IMTEC® ORTHO Implant
Trans-Palatal Arch
The Trans-Palatal Arch is an orthodontic appliance used to maintain the upper jaw’s arch width and move molars into positions that wires alone can't. The appliance is banded around the first molars on each side of the mouth, and a thin wire spans across the roof of the mouth.
Patients should be sure to brush and their appliance daily. Also, avoid sticky, chewy or hard foods as these can get caught between the appliance and the roof of your mouth. These foods may also break the Trans-Palatal Arch.
Nance Appliance
The Nance Appliance is used to prevent upper molars from rotating or moving forward after you’ve worn a headgear, a Wilson’s arch or any other appliance to move your molars back. Some patients wear the Nance Appliance while they are awaiting their bicuspids to grow into place.
The appliance is made of two bands that are cemented onto the first molars and a wire spans the roof of the mouth from one molar to the other. An acrylic pad or “button” covers the wire that touches the roof of your mouth directly behind your front teeth.
Patients should always brush around the bands daily. Do not eat sticky, chewy candy as it can loosen your appliance.
Distal Jet Appliance
The Distal Jet Appliance is a non-removable lingual appliance that is used to move upper teeth backward faster and more predictably than headgear. The Distal Jet distalizes molars and corrects teeth that have rotated. This appliance corrects class II problems.
The Distal Jet Appliance uses a solid track wire and two sets of locking screws on each side. The appliance is self-limiting by design because it has a distal stop attached to the tracking wire. The Distal Jet can be converted to a Nance Appliance by tightening the distal and anterior locks against the track wire and adding a Nance holding arch.
Pendulum Appliance
The Pendulum Appliance is used to correct class II malocclusions by distalizing upper molars. It’s used to correct the patient’s bite on the side of their mouth.
The Pendulum Appliance consists of a plastic “button” that touches the roof of the mouth and resilient wire springs that act in a broad swinging arc to move the molars back. The appliance uses the roof of the mouth as an anchor to move the molars back into their correct positions. Patients usually wear this appliance for 3 to 5 months.
Thumb/Finger Appliance
Sucking is a natural reflex that relaxes and comforts babies and toddlers. Children usually cease thumb sucking when the permanent front teeth are ready to erupt. Typically, children stop between the ages of 2 and 4 years. Thumb sucking that persists beyond the eruption of primary teeth can cause improper growth of the mouth and misalignment of the teeth. If you notice prolonged and/or vigorous thumb sucking behavior in your child, talk to your dentist.
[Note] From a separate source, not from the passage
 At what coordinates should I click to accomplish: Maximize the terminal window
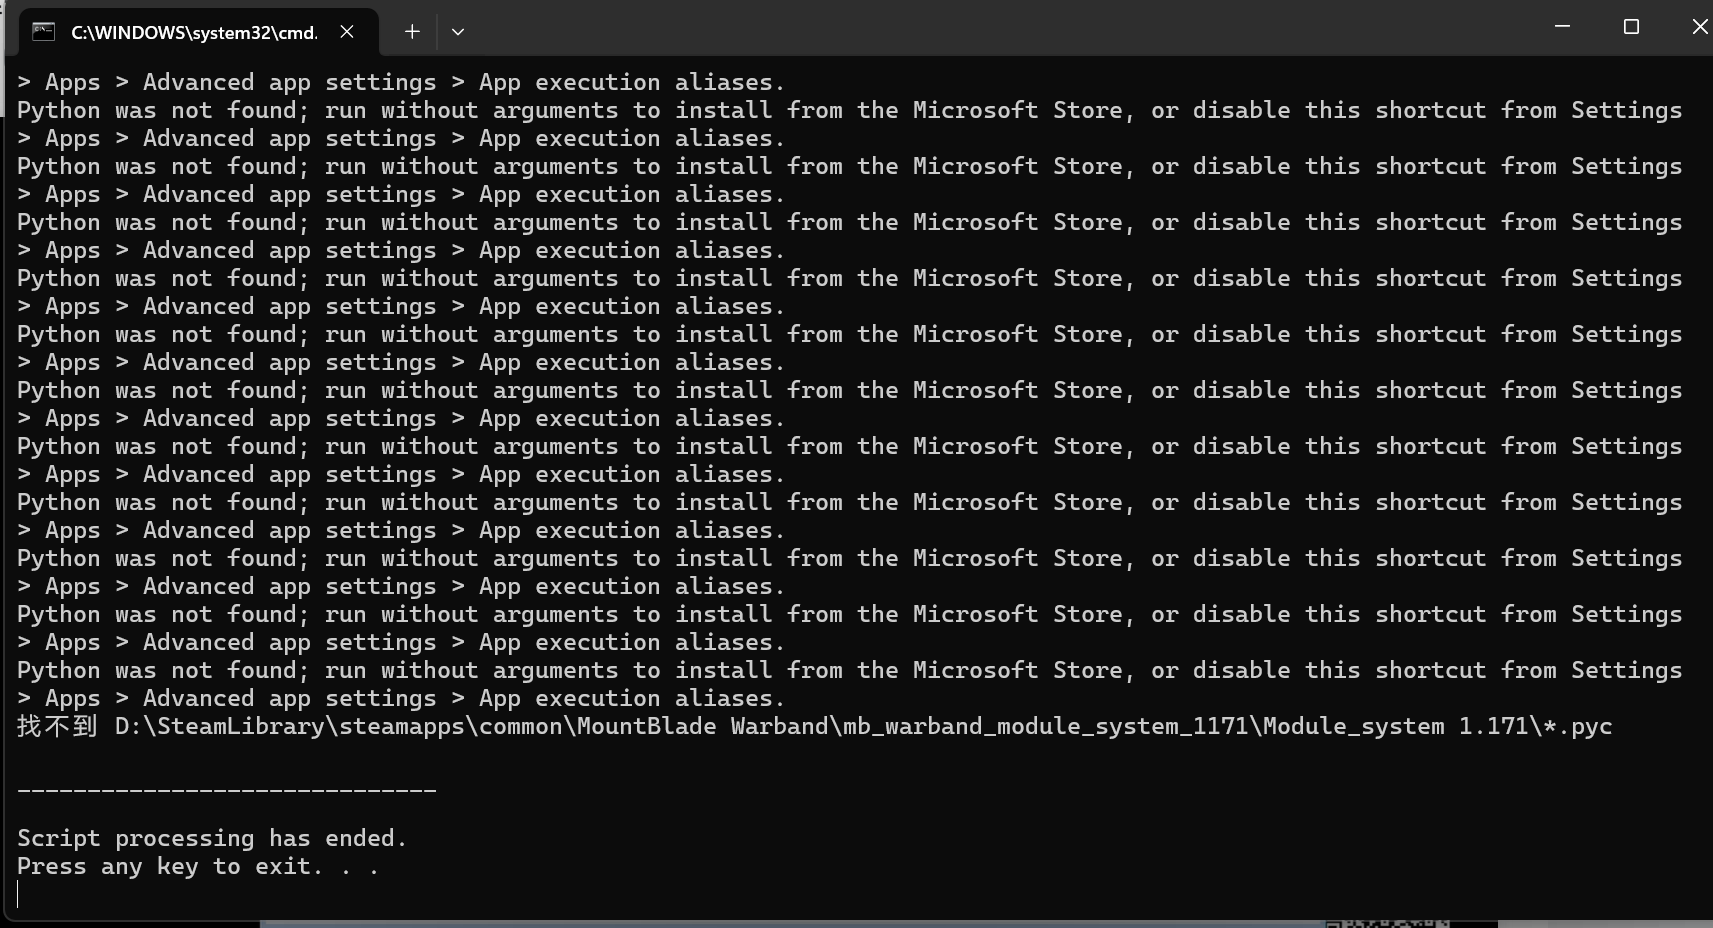1631,27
One solution to thumb sucking is an appliance called a "fixed palatal crib." This appliance is put on the child's upper teeth by an orthodontist. It’s placed behind on the upper teeth on the roof of the mouth. The crib consists of semicircular stainless steel wires that are fastened to molars using steel bands. The stainless steel wires fit behind the child's upper front teeth, and they are barely visible. The crib usually stops the habit of thumb sucking within the first day of use.